When I was working on Agnos, a cross-language RPC framework, I had a lot of code-generation to do in a variety of languages (Python, Java, C#, and C++). At the early stages, I just appended strings to a list. It was quick and dirty, and it’s got the job done… but that wasn’t enough, of course. I’ve lost the original code already, but it looked something like this:

def generate_proxy(typeinfo):
    lines = [
        "public class %sProxy {" % (typeinfo.name,),
        "    private int uid;",
        "    public %sProxy(int uid) {" % (typeinfo.name,),
        "        this.uid = uid;",
        "    }",
    ]
    for attr in typeinfo.attributes:
        if attr.get:
            lines.append("    public %s get%s() {" % (attr.typename,
                                                    attr.name,))
            lines.append("        // ...")
            lines.append("    }")
        if attr.set:
            lines.append("    public void set%s(%s value) {" % (attr.name,
                                                            attr.typename))
            lines.append("        // ...")
            lines.append("    }")
    lines.append("}")
    return lines
# ...

lines = []
for ti in typeinfos:
    lines.extend(generate_proxy(m, ti))

open("foo.java").write("\n".join(lines))

There are several problems with this approach. First of all, it’s very cumbersome and fragile. If you forget a comma in the list, two adjacent strings will be concatenated. Also, you have to do everything yourself, like remembering to close brackets, add semicolons, do the right indentation, etc. If you wished to split this code into functions, the functions you call would have to know the indentation level you’re calling them at, or the generated code would be unreadable. This might seem negligible, but think of languages where indentation matters, like Python…

The fundamental problem with this approach (and similar ones) is that the code generator does not reflect the structure of the generated code. The two are diseparate, while it’s quite obvious they should be correlated.

In order to solve this, I turned to context managers, a feature I highly value. Conceptually, context managers provide a way to bind beginning-and-end into a single entity; this is normally used for resource management – but we can leverage this construction further (I’ll this review in a different post). Here, I’ve used them to create nested blocks, which allowed me to reflect the structure of the generated code in the code generator.

Without going into too many details, I defined a Module class that exposes a block() context manager and a stmt() function. The module holds a “stack” of blocks, and entering a new block pushes a it onto the stack. Statements are then appended to the topmost block on the stack. Now, because this framework is “language-aware”, it can encapsulate language-specific details.
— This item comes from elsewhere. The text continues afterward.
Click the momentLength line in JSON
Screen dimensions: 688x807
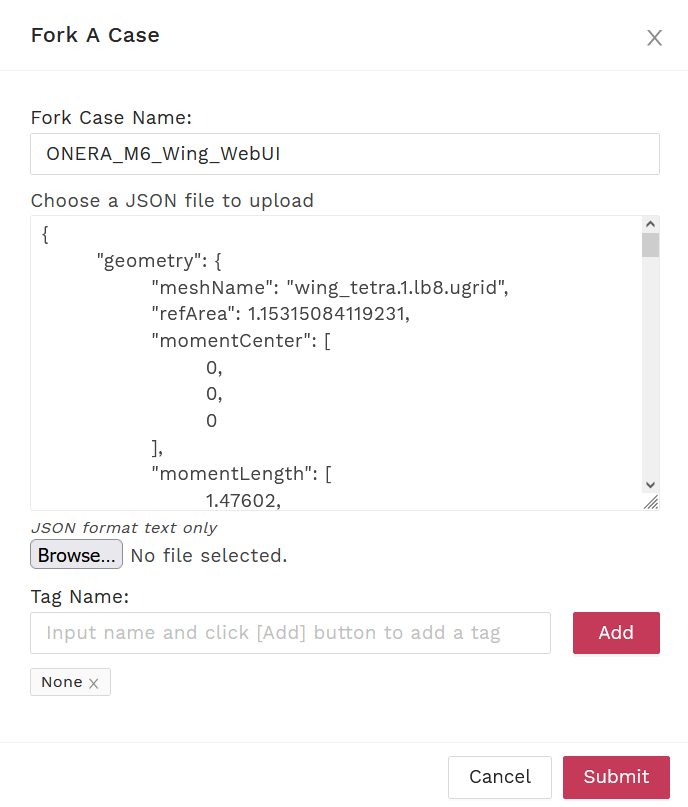point(240,474)
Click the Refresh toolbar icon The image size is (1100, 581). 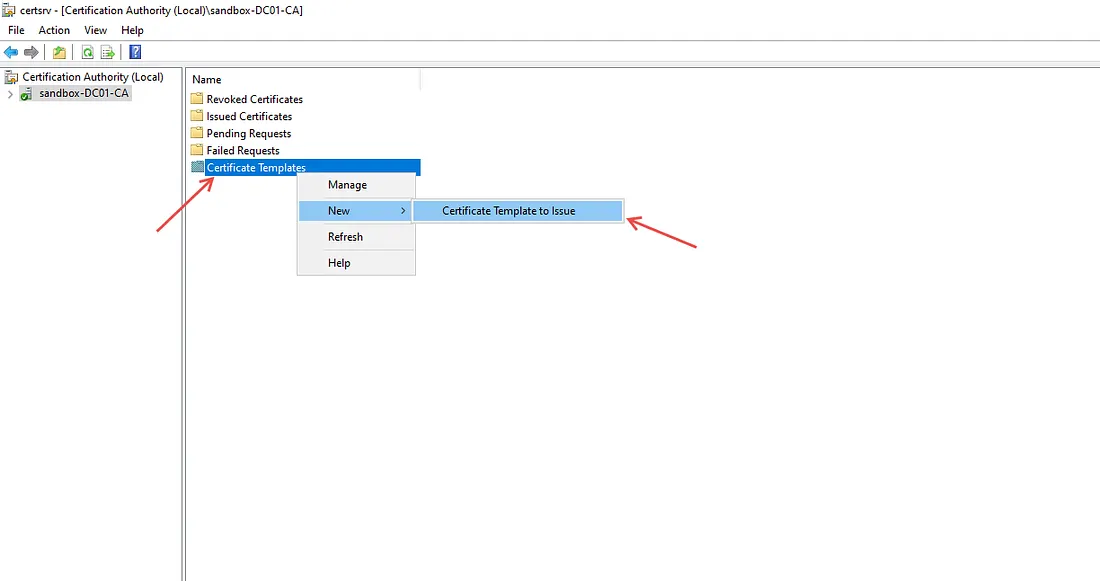pos(88,52)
For instance, In Java, a block will be indented correctly and wrapped by brackets; in Python, we’ll append colons to the opening line and indent the block; in C++, if the block begins with class, struct or enum, we’ll append a trailing semicolon as well.

Here’s how it works:

m = JavaModule()
m.stmt("import foo")
m.stmt("import bar")
m.sep()   # an empty line

#...

def generate_proxy(m, typeinfo):
    BLOCK = m.block
    STMT = m.stmt

    with BLOCK("public class {0}Proxy", typeinfo.name):
        STMT("private int uid")
        with BLOCK("public {0}Proxy(int uid)", typeinfo.name):
            STMT("this.uid = uid")

        for attr in typeinfo.attributes:
            if attr.get:
                with BLOCK("public {0} get{1}()", attr.typename, attr.name):
                    pass
            if attr.set:
                with BLOCK("public void set{0}({1} value)", attr.name,
                                                            attr.typename):
                    pass
# ...

for ti in typeinfos:
    generate_proxy(m, ti)

m.render_to_file("foo.java")

So what have we gained?

I tried to keep my code quite general, so I haven’t defined all of the target language’s constructs, but of course we could do that, or at least head in that direction. It might look like this:

def generate_proxy(m, typeinfo):
    with m.CLASS(typeinfo.name + "Proxy", ["public"]):
        m.FIELD("int", "uid", ["private"])
        with m.CTOR(["int uid"]):   # CTOR gets the name of the current class
            STMT("this.uid = uid")

However, there’s a question of where we “put our foot down”, or we’ll end up writing Java Combinators for Python… and then we’ll be writing Java in Python. No need for that, thank you very much.